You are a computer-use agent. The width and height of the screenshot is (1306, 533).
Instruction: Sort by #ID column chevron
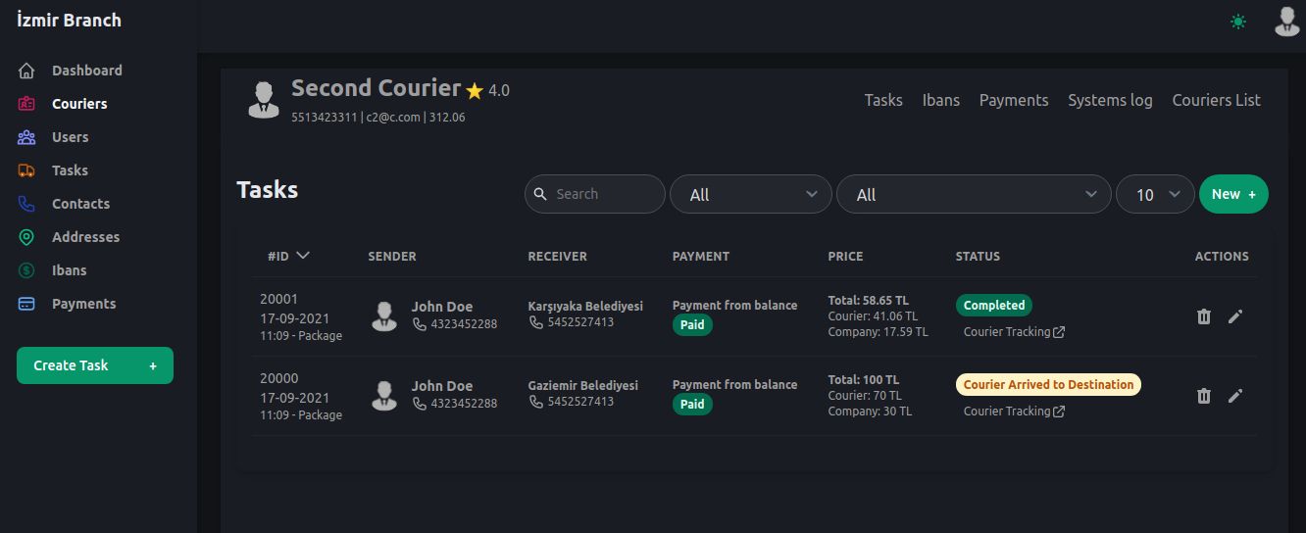click(x=303, y=256)

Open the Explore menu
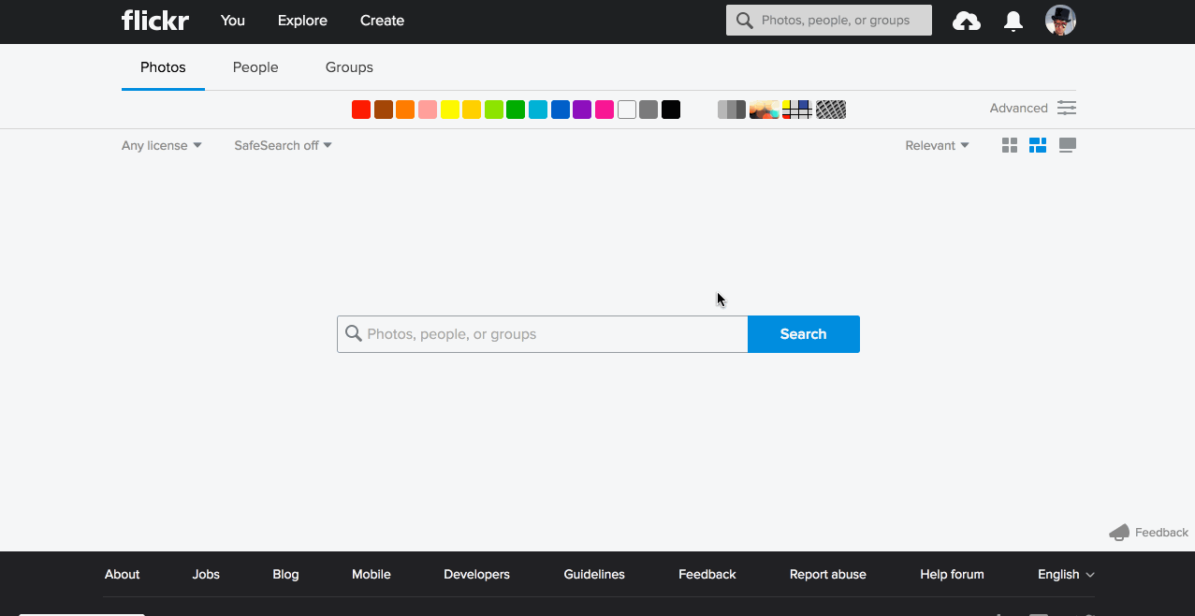(302, 21)
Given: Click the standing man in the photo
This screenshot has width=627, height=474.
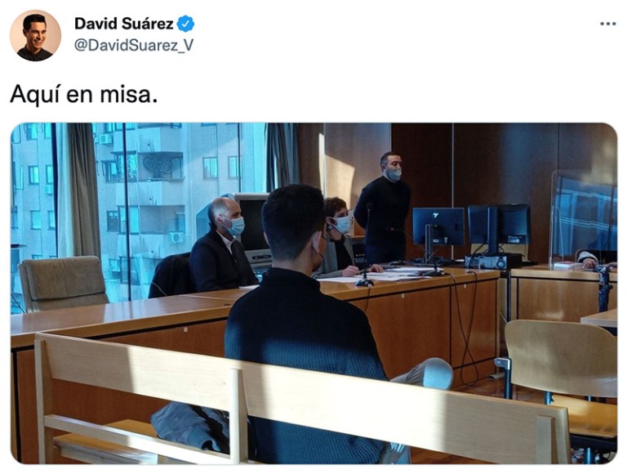Looking at the screenshot, I should click(383, 208).
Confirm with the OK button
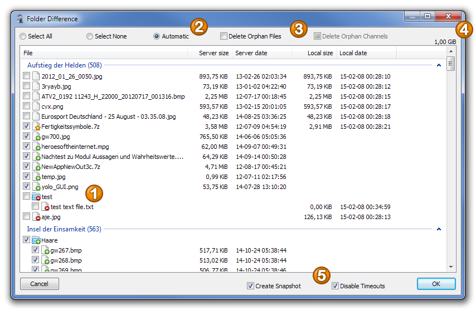This screenshot has width=476, height=310. (x=436, y=284)
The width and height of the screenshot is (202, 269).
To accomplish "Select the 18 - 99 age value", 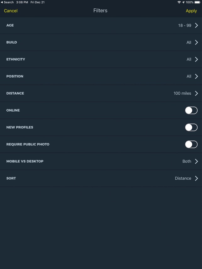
—————
Action item: All of the records above are to be written out exactly, minus their images.

Result for this task:
You are a computer-use agent. The width and height of the screenshot is (1306, 533).
Instruction: Sort by #ID column chevron
click(x=303, y=256)

Open the Explore menu
(302, 21)
Given: Click the standing man in the photo
This screenshot has width=627, height=474.
Looking at the screenshot, I should click(383, 208).
Confirm with the OK button
This screenshot has width=476, height=310. (x=436, y=284)
The width and height of the screenshot is (202, 269).
To accomplish "Select the 18 - 99 age value", 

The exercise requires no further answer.